(Stored records)
******************************

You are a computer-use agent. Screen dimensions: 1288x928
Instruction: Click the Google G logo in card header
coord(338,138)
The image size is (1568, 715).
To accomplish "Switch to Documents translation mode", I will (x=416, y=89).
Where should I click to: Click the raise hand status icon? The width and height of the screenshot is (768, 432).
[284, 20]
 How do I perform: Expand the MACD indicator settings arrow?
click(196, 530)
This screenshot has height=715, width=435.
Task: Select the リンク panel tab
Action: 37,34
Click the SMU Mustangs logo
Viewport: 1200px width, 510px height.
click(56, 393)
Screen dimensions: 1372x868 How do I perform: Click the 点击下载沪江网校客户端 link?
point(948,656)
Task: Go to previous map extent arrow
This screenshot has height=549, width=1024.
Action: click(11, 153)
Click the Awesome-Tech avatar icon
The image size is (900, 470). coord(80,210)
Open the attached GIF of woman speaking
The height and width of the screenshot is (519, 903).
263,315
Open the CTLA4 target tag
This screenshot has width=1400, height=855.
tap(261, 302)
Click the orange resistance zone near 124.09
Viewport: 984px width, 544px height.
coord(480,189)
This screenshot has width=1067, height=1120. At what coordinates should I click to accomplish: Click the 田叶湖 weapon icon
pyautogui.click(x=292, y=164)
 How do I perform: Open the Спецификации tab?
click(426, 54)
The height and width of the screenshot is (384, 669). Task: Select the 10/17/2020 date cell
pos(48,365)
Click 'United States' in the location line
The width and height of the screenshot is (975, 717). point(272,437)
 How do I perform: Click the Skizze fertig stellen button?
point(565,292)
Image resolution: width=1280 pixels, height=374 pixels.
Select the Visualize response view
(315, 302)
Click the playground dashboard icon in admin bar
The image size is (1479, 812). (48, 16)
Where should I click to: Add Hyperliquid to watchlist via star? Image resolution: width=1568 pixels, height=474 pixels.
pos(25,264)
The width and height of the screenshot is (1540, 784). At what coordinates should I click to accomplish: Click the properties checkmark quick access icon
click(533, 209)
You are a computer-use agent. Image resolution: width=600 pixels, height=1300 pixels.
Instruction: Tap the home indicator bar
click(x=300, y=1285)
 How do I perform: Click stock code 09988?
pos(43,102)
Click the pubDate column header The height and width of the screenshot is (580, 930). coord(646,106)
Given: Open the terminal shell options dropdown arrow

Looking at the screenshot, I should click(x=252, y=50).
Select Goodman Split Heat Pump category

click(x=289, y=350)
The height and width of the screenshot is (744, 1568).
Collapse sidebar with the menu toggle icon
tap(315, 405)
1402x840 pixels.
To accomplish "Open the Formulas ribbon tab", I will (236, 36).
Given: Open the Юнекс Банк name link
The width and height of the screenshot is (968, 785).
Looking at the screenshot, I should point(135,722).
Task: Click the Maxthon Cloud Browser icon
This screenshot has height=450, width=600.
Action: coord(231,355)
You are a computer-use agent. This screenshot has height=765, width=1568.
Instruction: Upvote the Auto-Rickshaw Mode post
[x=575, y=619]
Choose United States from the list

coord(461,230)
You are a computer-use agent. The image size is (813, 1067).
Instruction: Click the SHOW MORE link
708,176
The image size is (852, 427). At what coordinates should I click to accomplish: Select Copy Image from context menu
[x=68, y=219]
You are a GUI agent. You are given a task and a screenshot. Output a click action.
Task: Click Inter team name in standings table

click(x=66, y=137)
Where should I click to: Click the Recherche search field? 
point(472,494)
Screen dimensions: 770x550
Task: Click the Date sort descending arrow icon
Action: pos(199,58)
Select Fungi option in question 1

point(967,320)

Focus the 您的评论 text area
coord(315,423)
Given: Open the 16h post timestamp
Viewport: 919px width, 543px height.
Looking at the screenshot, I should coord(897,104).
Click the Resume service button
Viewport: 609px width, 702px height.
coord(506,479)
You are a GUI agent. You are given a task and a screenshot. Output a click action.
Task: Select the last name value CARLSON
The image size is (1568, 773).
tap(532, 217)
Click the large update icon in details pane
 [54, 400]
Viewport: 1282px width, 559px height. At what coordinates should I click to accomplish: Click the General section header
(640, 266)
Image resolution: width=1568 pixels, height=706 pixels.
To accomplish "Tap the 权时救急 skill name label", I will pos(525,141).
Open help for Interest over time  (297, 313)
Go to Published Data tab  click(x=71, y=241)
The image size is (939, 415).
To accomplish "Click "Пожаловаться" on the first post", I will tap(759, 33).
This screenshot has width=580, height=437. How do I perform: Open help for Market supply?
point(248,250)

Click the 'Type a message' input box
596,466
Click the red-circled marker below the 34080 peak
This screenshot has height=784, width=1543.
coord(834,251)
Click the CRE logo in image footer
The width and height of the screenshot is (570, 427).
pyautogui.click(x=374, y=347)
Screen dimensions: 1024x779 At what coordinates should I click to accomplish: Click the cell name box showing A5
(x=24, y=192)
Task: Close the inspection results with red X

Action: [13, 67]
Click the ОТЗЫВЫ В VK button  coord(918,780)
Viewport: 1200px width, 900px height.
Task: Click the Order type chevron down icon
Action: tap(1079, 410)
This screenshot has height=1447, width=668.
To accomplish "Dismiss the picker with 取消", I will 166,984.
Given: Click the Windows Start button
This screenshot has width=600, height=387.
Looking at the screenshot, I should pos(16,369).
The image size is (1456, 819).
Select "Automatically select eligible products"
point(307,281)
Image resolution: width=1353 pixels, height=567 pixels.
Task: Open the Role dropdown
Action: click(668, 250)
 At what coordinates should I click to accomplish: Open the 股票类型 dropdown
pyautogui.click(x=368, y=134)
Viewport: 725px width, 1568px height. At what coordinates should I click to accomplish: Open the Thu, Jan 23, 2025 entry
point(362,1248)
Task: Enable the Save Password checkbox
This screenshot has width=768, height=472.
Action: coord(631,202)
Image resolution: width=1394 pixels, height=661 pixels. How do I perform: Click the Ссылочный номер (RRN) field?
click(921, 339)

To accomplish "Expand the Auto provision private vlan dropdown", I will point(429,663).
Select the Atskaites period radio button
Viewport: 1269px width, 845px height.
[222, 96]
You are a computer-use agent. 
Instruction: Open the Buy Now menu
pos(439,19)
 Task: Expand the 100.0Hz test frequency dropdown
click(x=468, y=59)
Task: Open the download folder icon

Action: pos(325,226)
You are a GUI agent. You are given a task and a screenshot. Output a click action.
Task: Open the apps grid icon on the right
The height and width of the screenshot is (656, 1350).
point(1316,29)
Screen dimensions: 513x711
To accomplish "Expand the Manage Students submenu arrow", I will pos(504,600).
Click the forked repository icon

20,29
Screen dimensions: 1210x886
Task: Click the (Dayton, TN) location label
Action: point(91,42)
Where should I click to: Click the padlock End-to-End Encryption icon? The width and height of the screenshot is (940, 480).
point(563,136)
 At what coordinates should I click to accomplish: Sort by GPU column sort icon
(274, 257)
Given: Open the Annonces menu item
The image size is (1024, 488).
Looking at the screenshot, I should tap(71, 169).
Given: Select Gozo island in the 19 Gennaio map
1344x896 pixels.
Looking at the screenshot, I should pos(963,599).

******************************

**Exercise prompt:**
If a line in the data above contains the string "agent", count it; then state only the total.

**Result:**
8